Contributor: C. Peter Chen
The second Anglo-American Quebec conference saw a major disagreement between Winston Churchill and Ernest King regarding the British return to the Pacific. A year ago, the Americans had pressured for British presence in the Pacific, but Churchill offered limited assistance due to British aims to settle the European conflict before committing deeper against Japan. Now, with Germany starting to become pinned down, British reinforcements to the Pacific became unwanted. Churchill had political reasons for becoming involved in the Pacific, aiming to reclaim the vast territories the British Empire had lost to Japan. Admiral King did not wish to be seen assisting an European colonial power, especially now when the US Navy had already controlled the Pacific Ocean and could maintain control without British reinforcements. Churchill was started to feel irritated that he had offered the British fleet to help only to be rejected when Roosevelt stepped in to mediate.
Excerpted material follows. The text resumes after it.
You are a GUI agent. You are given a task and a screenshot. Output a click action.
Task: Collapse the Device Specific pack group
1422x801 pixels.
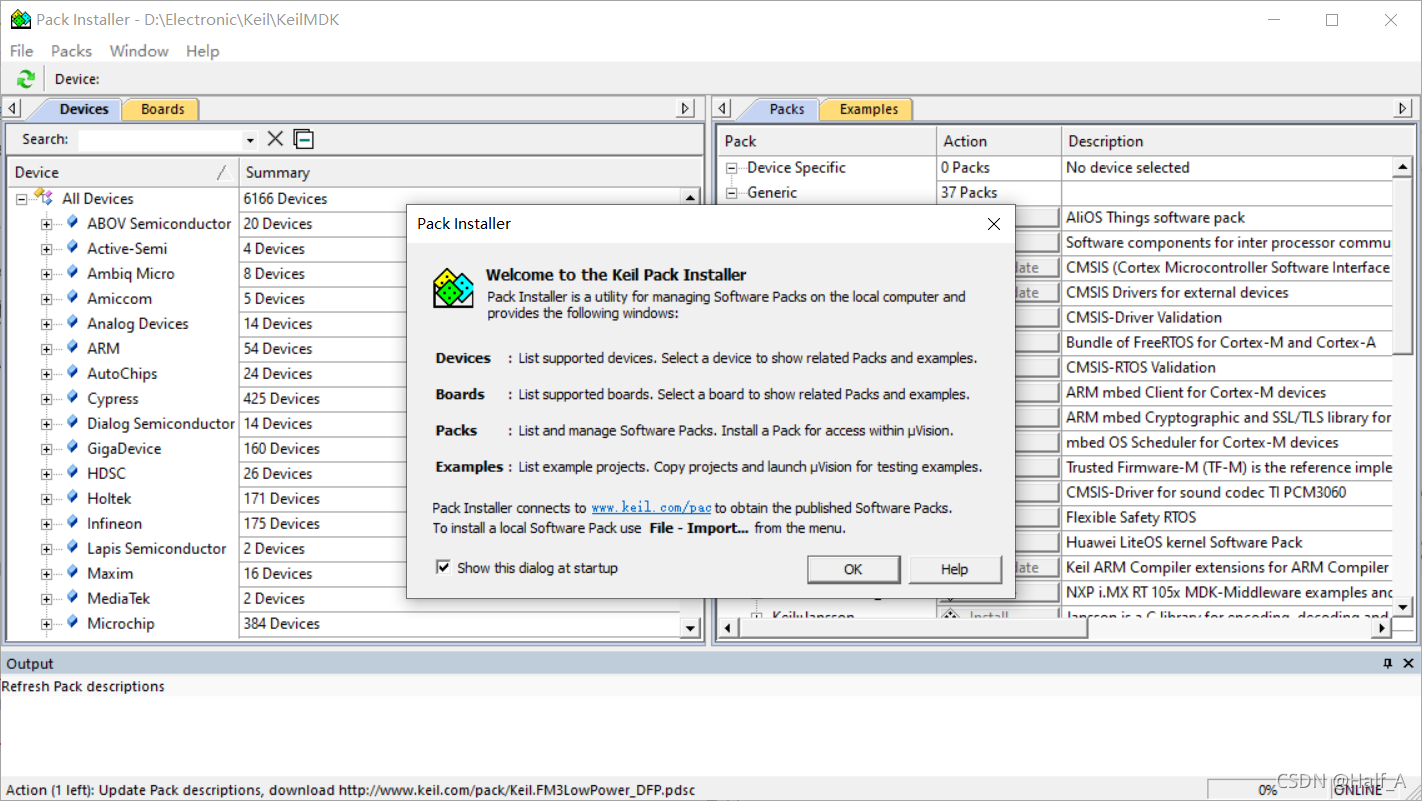(x=732, y=168)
In the end, to King's dismay Roosevelt accepted the British fleet's help in the Pacific, but the American president also rejected British request that British zone be established with a British commander. Therefore, the greatest concentration of British naval strength with four fleet carriers and two battleships, with a full compliment of cruisers, destroyers, and various support ships, became the United States Navy's Pacific Fleet Task Force 57 in Admiral Spruance's 5th US Fleet

The question arises- with 20/20 hindsight-was the effort and expenditure really necessary; and if so what precisely was gained at the war's end ???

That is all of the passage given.